Is DCA right for everyone?

Many investors have used this strategy successfully, however DCA is not designed to produce sudden, dramatic profits, but to generate sustained growth over the longer term, despite the fact there may be short-term fluctuations in the market. This strategy also requires discipline, to keep investing when the market falls and then the resistance to sell when the market rises again.

Generally speaking, many investors discounted the DCA strategy once the GFC had started i.e. selling low, but unfortunately didn’t anticipate the material and quick recovery, which saw many investors buying back into the market after new rises of 30% – 40%. I would suggest that if their investment portfolio was sufficiently diverse into quality investments, their financial position would be much better today.

Is there a more complex form of DCA?

Yes. Dollar value averaging (DVA), involves adding to your investment portfolio so that the portfolio BALANCE increases by a set amount, regardless of market fluctuations. As a result, when the market falls, you contribute more but when it rises, you contribute less. In contrast to dollar cost averaging (fixed amount at each fixed period), with DVA you can even NOT invest in some markets.

For some, DVA is more suited over dollar cost averaging because when a market falls and shares become more attractive at lower prices you actually buy a lot more shares. On the other hand, when share prices rise and are relatively less attractive you buy less. This method is a little more complicated than dollar cost averaging as you have to do the maths. Many investors prefer dollar cost averaging because it is a somewhat an ‘automatic pilot’ mechanism to say invest $1000 a month to go into buying shares.

What I like about this method is that instead of investing a sum of money all at once, you allocate it over time.
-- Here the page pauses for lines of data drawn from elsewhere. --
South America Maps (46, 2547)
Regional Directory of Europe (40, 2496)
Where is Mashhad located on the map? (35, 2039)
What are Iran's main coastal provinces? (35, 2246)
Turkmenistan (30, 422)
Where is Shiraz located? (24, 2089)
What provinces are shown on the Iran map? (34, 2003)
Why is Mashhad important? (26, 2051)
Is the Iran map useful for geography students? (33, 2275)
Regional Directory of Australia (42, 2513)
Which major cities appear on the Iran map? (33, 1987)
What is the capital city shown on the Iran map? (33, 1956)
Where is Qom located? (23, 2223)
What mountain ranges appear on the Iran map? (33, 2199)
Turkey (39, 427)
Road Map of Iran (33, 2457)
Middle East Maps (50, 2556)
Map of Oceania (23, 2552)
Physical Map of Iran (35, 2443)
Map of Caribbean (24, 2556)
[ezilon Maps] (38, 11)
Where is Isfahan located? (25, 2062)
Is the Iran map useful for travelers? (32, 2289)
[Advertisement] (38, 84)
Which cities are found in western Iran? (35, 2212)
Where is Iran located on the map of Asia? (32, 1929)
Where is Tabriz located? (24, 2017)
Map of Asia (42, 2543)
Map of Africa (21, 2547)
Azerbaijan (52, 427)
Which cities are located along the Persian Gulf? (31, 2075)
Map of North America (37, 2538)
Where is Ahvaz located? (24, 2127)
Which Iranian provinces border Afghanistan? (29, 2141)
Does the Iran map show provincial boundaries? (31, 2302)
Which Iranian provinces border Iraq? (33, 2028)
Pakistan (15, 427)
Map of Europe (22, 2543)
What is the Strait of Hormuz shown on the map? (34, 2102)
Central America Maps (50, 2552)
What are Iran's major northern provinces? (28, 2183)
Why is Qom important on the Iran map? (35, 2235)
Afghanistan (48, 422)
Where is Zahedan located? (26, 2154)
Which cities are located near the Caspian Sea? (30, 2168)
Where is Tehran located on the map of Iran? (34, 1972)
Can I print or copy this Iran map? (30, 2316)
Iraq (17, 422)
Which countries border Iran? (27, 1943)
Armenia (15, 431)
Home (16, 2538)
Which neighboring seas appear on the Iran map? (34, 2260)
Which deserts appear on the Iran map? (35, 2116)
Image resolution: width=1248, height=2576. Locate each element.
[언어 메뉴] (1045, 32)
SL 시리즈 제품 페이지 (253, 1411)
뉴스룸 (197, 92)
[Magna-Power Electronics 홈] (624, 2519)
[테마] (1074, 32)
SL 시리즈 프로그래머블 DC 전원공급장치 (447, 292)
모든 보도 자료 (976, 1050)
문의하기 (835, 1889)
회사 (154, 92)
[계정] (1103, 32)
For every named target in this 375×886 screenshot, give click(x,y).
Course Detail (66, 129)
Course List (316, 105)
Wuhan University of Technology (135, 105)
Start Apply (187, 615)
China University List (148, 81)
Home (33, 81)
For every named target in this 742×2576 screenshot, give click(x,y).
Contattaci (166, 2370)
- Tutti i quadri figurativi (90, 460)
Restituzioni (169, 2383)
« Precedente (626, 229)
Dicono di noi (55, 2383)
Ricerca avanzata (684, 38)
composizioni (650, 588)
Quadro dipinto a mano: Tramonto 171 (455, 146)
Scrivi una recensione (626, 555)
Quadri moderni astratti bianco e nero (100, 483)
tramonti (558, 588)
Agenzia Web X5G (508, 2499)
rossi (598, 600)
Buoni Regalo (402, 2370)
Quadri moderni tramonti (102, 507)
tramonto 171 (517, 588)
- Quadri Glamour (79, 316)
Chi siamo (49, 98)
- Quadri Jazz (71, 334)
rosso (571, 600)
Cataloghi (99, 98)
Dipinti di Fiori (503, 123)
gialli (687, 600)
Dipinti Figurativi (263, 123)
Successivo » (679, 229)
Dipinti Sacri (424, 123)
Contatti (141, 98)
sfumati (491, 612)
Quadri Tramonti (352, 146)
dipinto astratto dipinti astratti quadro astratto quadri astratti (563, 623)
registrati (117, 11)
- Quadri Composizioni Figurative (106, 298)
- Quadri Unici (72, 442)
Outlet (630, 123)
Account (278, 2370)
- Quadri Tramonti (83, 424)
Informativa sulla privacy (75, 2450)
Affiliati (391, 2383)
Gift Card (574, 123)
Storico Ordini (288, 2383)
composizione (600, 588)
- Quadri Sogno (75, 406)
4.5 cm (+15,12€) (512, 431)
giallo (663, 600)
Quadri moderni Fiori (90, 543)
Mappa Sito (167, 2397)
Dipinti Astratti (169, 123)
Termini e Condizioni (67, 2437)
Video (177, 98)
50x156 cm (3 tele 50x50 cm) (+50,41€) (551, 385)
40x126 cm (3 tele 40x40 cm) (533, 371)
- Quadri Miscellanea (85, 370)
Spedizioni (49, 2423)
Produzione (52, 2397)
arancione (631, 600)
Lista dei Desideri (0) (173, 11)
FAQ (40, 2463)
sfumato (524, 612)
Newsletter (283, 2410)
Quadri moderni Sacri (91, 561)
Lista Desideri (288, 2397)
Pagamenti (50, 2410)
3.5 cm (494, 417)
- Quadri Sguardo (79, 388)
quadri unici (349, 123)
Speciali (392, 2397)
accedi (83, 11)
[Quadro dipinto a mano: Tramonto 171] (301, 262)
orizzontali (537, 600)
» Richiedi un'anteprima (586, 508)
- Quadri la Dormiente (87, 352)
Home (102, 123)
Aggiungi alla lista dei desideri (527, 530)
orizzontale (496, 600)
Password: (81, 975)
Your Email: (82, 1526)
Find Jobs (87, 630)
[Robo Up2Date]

So, for example, if at the beginning of the year you had $50,000 you wanted to invest in stocks, you might invest $10,000 every two months over a 10 month period, instead of investing into the market in one go. It means if the market falls by 10 per cent, you don’t see $5000 disappear in one go.

With DVA you work out your money goal and then you do a bit of work to make it happen. The goal might be based on a 10 per cent return a year and then you have to invest each month to achieve that goal i.e. invest a little more when the market value drops and a little less when market value rises.

In a nutshell, you might nominate a goal of $500K in 20 years’ time and using a return of say 10 per cent a year you have to increase your investment in bad years when you miss 10 per cent but you can ease up in good years.
Both DCA and DVA are good ideas of imposing a discipline into building a portfolio for your retirement.

It is also important that whichever strategy suits your needs, investors must still continue to monitor their portfolios (in conjunction with their adviser). It may well be that the chosen investment(s) simply are not capable of delivering the required performance, even in a strong market. Of course, your investment objectives may also change which may give rise to adjusting your investment strategy.